Je n'avais pas la moindre idée que
Thomas Hardy avait débuté sa carrière d'écrivain, en 1871, par ce qui ressemble fort à un roman à sensation. Quelle (bonne) surprise ! Avec
Remèdes désespérés, nous sommes presque en plein sur les terres de
William Wilkie Collins ou de
Mary Elizabeth Braddon (tout débutant qu'il soit, Hardy est cependant déjà très supérieur à cette dernière pour ce qui est de la qualité de l'écriture).
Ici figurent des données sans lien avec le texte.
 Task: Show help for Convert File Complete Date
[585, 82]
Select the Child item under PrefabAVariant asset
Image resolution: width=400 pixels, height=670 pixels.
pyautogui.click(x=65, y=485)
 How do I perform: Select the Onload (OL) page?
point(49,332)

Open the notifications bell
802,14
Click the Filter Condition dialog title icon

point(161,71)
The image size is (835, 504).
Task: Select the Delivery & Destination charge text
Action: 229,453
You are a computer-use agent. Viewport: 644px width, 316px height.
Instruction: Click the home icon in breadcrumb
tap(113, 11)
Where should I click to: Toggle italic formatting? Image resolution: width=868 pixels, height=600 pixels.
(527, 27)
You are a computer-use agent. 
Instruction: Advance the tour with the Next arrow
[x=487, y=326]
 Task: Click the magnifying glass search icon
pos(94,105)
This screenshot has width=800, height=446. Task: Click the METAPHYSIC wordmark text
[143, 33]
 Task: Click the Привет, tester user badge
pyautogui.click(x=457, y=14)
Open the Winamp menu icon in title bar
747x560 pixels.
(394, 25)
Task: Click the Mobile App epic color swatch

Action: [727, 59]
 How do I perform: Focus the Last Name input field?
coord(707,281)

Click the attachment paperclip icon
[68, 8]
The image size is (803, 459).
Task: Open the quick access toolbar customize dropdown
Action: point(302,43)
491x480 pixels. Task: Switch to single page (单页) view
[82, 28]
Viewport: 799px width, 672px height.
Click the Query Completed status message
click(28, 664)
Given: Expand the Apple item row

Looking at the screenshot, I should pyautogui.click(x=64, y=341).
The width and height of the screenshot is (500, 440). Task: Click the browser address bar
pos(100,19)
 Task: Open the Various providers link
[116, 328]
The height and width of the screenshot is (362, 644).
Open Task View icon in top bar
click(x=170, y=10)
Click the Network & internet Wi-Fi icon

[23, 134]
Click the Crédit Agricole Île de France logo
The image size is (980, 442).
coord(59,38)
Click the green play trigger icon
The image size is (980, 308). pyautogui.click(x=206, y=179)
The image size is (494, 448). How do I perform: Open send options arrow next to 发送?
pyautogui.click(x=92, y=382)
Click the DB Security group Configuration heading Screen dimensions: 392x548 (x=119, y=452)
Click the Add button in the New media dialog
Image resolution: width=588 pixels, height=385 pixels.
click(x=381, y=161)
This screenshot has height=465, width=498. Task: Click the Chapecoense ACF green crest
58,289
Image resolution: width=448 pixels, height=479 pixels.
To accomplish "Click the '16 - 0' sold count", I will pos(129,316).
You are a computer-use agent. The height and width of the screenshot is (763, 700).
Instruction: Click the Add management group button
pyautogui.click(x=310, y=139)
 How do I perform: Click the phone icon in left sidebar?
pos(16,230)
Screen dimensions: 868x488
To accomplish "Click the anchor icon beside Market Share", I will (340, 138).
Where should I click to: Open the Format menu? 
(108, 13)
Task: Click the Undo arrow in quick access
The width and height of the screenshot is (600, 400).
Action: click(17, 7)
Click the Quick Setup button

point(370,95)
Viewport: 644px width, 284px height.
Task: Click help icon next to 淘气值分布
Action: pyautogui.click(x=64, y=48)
En tout cas, bien qu'il entre d'autres éléments plus « délicats » dans la recette, tous les ingrédients habituels du genre qui a fait les beaux jours des décennies 1860 et 1870 sont bien là : machination, chantage, secret de famille, usurpation d'identité, filatures, meurtre, rebondissements, suspense...
Si le
Thomas Hardy poétique, sensuel et sombre qui finira par entrer dans la postérité perce sous la surface, et si certains des thèmes qui deviendront récurrents dans son oeuvre sont déjà présents, nous sommes néanmoins encore assez loin de l'auteur qui, quelques années plus tard, accouchera d'incontestables chefs-d'oeuvre tels que
Loin de la foule déchaînée ou
Tess d'Urberville.
Ou peut-être pas si loin que ça finalement… Car, avec ce roman un peu bâtard (en ce sens qu'il semble contenir une bonne partie de la littérature anglaise du XIXe siècle par la variété de ses registres et de ses thèmes),
Thomas Hardy a parfaitement réussi à atteindre l'objectif qui devrait être celui de tout bon romancier qui se respecte et respecte son lecteur : captiver des toutes premières aux toutes dernières pages (ici, les toutes dernières pages sont carrément austeniennes !) En fait,
Remèdes désespérés est un tel page-turner en dépit de ses quelques faiblesses que l'on en vient vite à être convaincu que, tout en n'étant peut-être pas encore un écrivain totalement accompli,
Thomas Hardy était déjà un conteur consommé…
Une curiosité littéraire hautement, vivement, fortement, chaudement, chaleureusement recommandée ! (Oui, j'ai eu un prix sur les adverbes.)